> **Work instructions**
A - The biography of Vladimír Maňka says he became part of the European Parliament's leadership. Explain in one to three sentences why that was so.
B - Carry on the biography of Vladimír Maňka from the point it stops.

> **Quoted passage**
--- --- ---
Vladimír Maňka (born 19 September 1959) is a Slovak politician and Member of the European Parliament (2004–2019) with the Direction, part of the Socialist Group.

In parliament, Maňka sits on the European Parliament's Committee on Budgets. He is a substitute for the Committee on Economic and Monetary Affairs, substitute for the Delegation for relations with the countries of Southeast Asia and the Association of Southeast Asian Nations (ASEAN).

In January 2017, Maňka was elected as quaestor of the European Parliament for two and a half years. His role as quaestor made him part of the Parliament's leadership under President Antonio Tajani.

==Career==
- 1978–1983: Slovak University of Technology (Bratislava), Faculty of Civil Engineering
- 1995–1998: City University (Bratislava)
- 1983–1992: Detva heavy engineering works
- 1992–1998: Manager of a commercial company
- 1995–1998: Chairman of the economic council of SDĽ (Party of the Democratic Left)
--- --- ---
> **Raw data**
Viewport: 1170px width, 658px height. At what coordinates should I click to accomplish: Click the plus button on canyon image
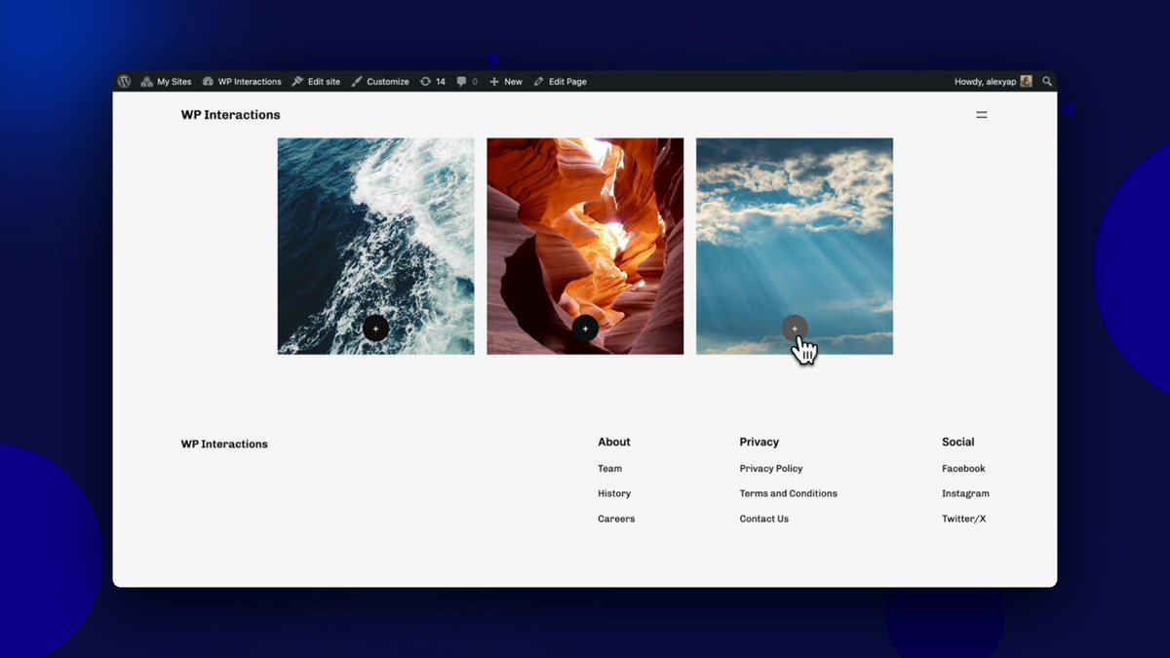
--- --- ---
> **Answer list**
A - Maňka was elected quaestor of the European Parliament in January 2017 for two and a half years. That role made him part of the Parliament's leadership under President Antonio Tajani.

B -
- 1996–1998: Head of the economy section
- since 2003: Deputy Chairman of SDĽ
- 1997–1998: Member of the finance committee
- since 1999: Lord Mayor of Zvolen
- 2002–2004: Chairman of the board of the Banská Bystrica regional development agency

==Education==
- Member of the National Council of the Slovak Republic
- Vice-chairman of the Committee for Finance, the Budget and Currency
- Member of the Committee for European Integration
- 1998–2002: Member of the EU-Slovak Republic Joint Parliamentary Committee
- 1998–2002: Vice-chairman of the academic senate of City University (Bratislava)
- since 2003: Chairman of the board of directors of Zvolen Technical University
- 2002: Holder of the 'Cena mesta Banská Bystrica' (City of Banská Bystrica Award)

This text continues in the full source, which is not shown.